In 1939 Little League was founded in Williamsport, Pennsylvania with only three teams. By the time I was playing Little League baseball in the late 1950s it was all over the country and now Little League is being sponsored all over the world. It’s a great way to foster a healthy, competitive spirit between children ages five through eighteen and in several arenas, based on age.

But back in 1959 through 1962 my Little League experience was a wonderful, exciting and rewarding competitive camaraderie between a bunch of boys. And a time for them to learn how to play baseball together and learn pitching, fielding and hitting skills from grown men who enjoyed showing boys how to play baseball and how to compete with a sense of sportsmanship.

The very notion of boys enjoying team sports under the direction of men who lent their time and effort to help boys become better youths became a topic of heated debate and contention by the time I was all grown up. It seemed that the new America, which had sprung from the bosom of the American Feminist Movement, somehow believed that boys having fun playing an organized sport were somehow depriving girls of the same age of the opportunity to play baseball.

No one ever thought to form a separate Little League for girls. Instead, the new America decided to instill in the boys entrusted to its care an undeserved guilt about playing sports with just boys, making them and the men who managed their Little League teams feel that what they were doing was somehow wrong, shameful and sexist. How in the hell a ten-year-old boy back in 1960 could be guilty of sexism just by swinging a baseball bat at a ball pitched by another boy is still totally beyond my comprehension.

What was really shameful and sexist was the false sense of righteousness in an America that allowed such an ill-conceived national movement to become Little League policy. Any arbitrary decision by adults which forces boys to play with girls (and vice-versa) and to forsake children's natural tendency to enjoy the company of other children of their own gender only masquerades as an equal opportunity of any kind for anybody.

Friday, November 10, 2006

“I Love Lucy” in 25 Words or Less

Movie star and pin-up, Lucille Ball, played a 1950's TV housewife from hell trying to get into her husband’s nightclub act, over and over again.
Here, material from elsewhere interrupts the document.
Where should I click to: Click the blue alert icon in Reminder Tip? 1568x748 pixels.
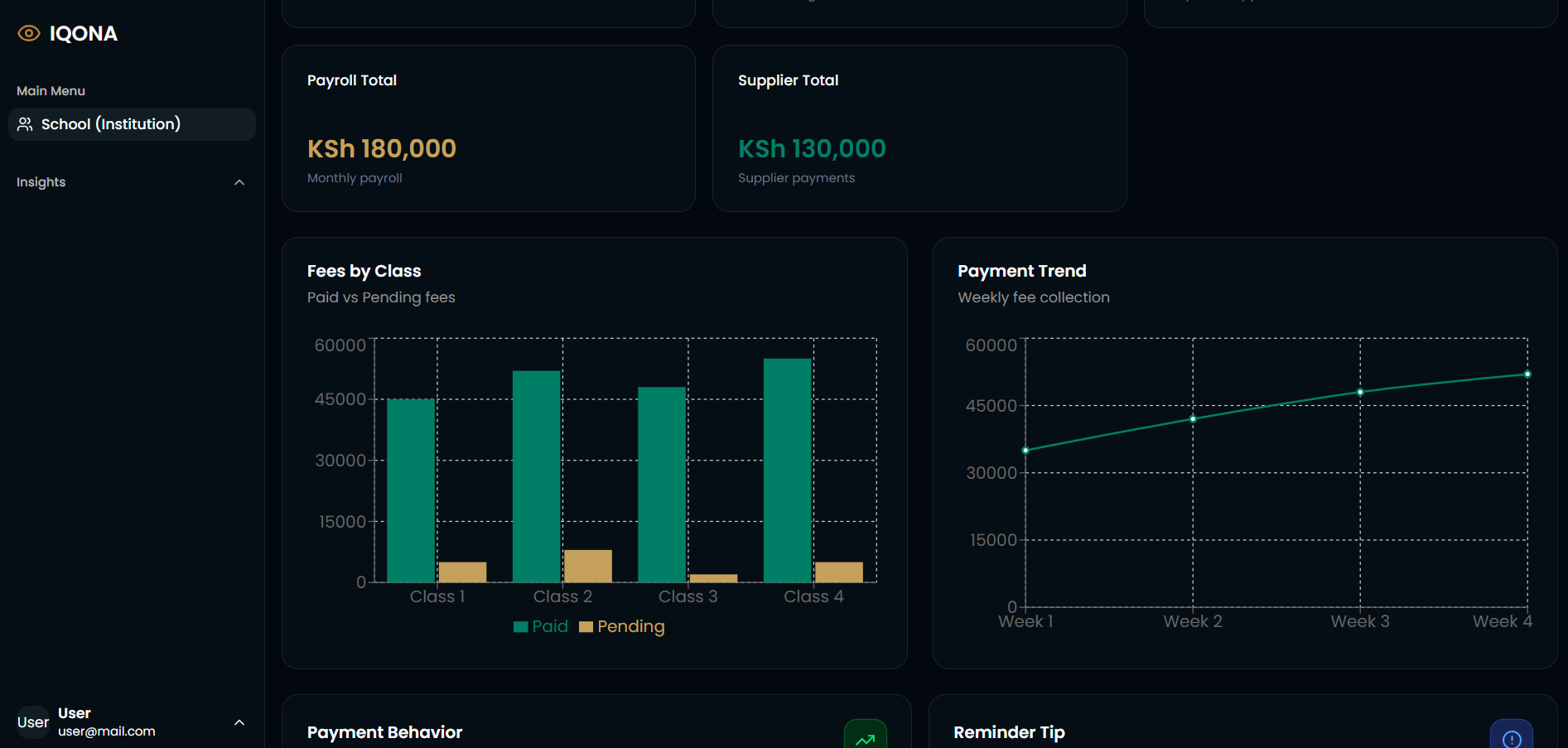pos(1511,738)
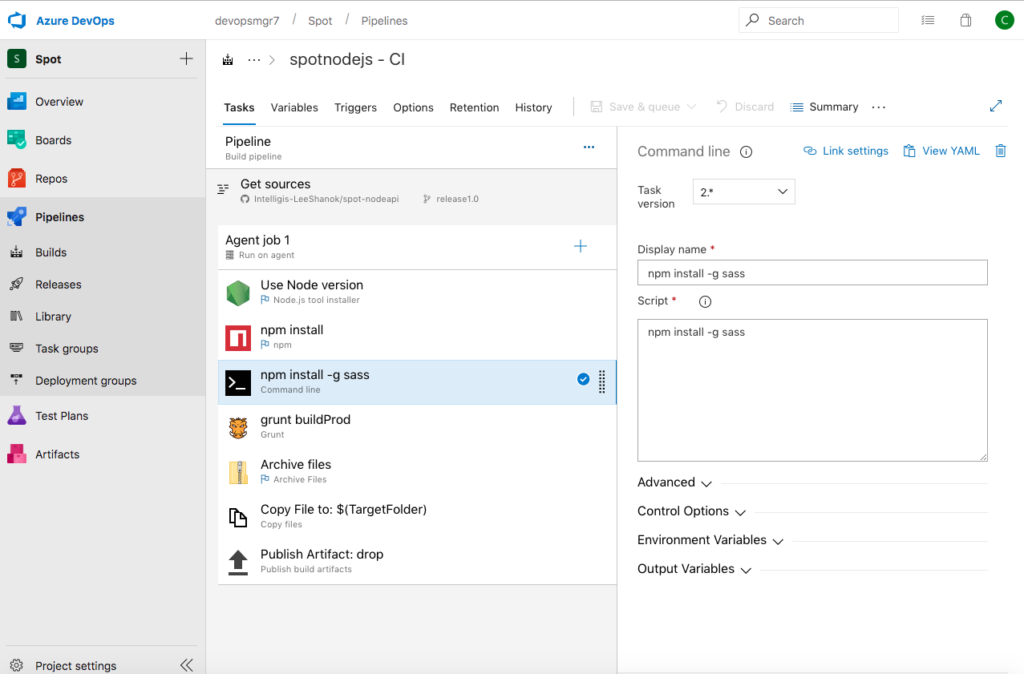Expand the Control Options section
This screenshot has width=1024, height=674.
point(691,512)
Tuesday, November 07, 2006

The Corner Drugstore

Not all small-town drugstores in the 20th Century were on the corner and not all of them had soda fountains but my favorite one did. It was replaced before the new millennium made its debut by a chain restaurant that mostly sells ice cream. I’ll bet there were a lot of corner drug stores around the country between 1951 and 2000, when I did my running in the last century.
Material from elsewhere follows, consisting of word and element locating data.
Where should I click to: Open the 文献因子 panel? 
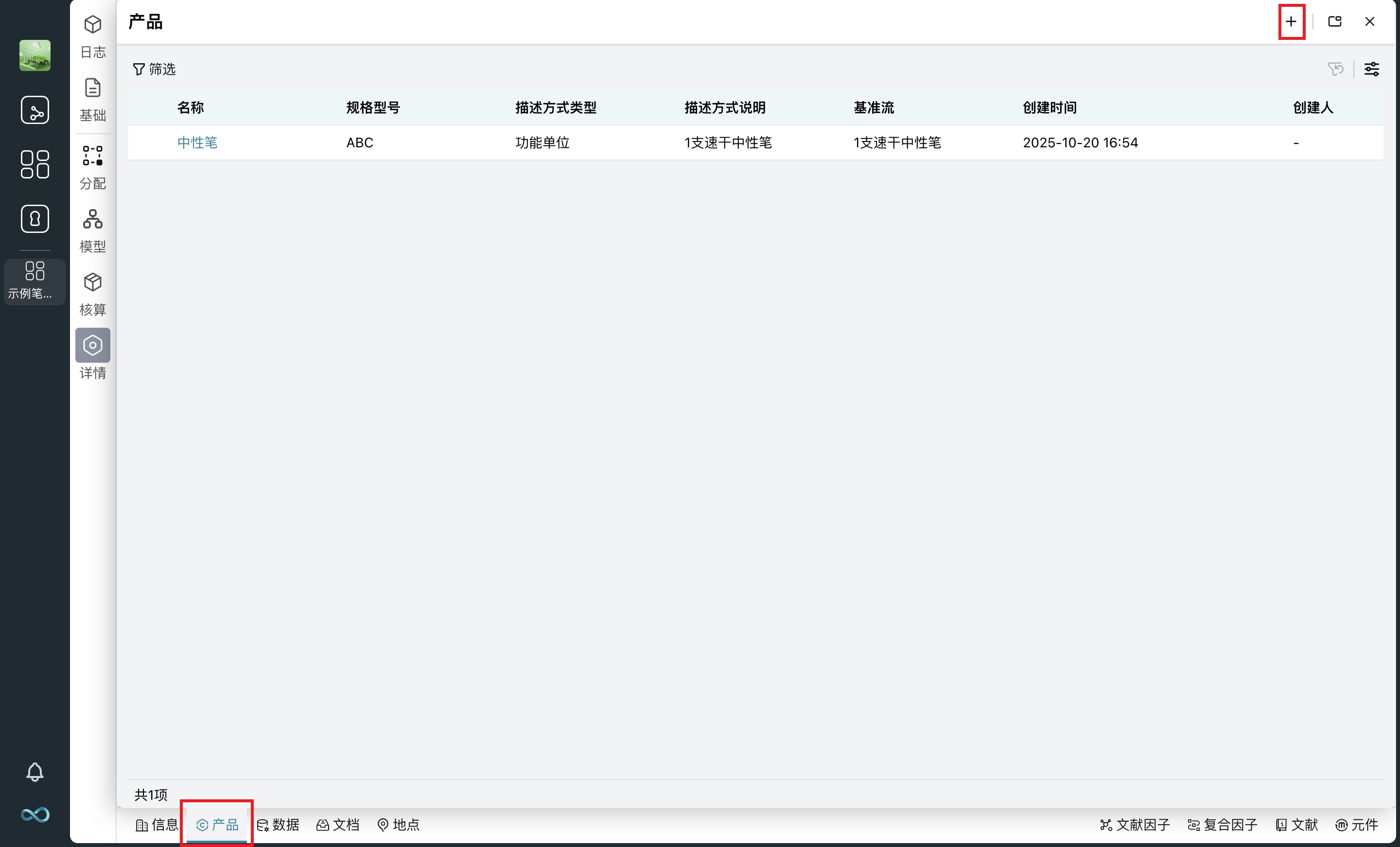point(1135,824)
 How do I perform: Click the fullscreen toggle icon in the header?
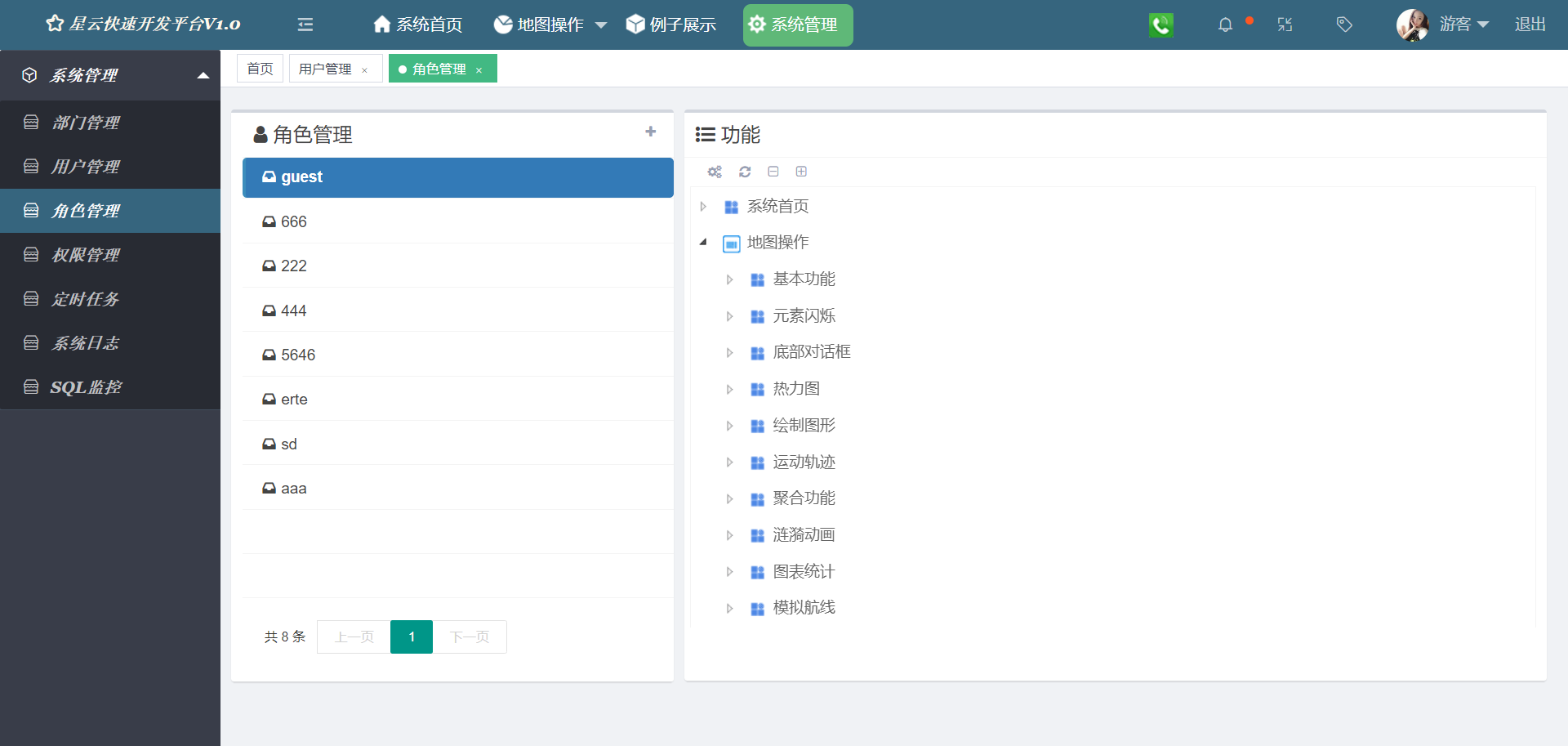coord(1285,25)
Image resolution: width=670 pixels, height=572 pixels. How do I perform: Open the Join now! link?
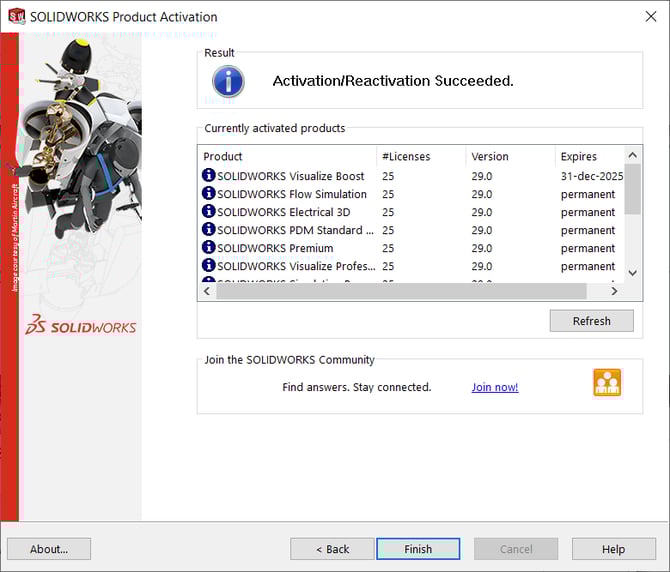tap(495, 388)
These were places where you could buy tobacco and newspapers and magazines and men’s and women’s toiletries and get your prescriptions filled. But they were also places to leisurely enjoy a cherry Coke from a soda fountain or an ice cream soda or even a hamburger. The “druggist” usually wore a white smock and the soda fountain waitresses often wore pink or blue uniforms. I liked it when these women popped their chewing gum and winked at me.

I’ll probably never get to see a drugstore as cool as the one in the movie “It’s A Wonderful Life” but I’d give an eye tooth to set my butt down on one of those high stools and order a double chocolate malted or an egg cream or a lemon phosphate.

Anyone have a time machine I can use for a few hours?

Friday, November 03, 2006

Air Raid!

In the 1950s school children like me, who would later become labeled “Baby Boomers” ( as if we had been shot out of cannons at birth), hid under our desks at school during regular air raid drills that began with a brief warning from the teacher, followed by the blast from a chrome whistle.

Like this “safety precaution” would have actually helped us in the event of a nuclear attack. Like desks and puny arms clasped over our innocent heads would keep a 50–megaton atomic bomb from turning us into vapor in a split second. Like all grownups from Russia were devils from hell and our parents and grandparents were all darling angels straight out of Heaven. Later, in high school, we put two and two together and thought this was a pretty stressful and hyped-up time to be alive.

And they wondered why a lot of us wanted to be stoned out of our skulls when we grew up.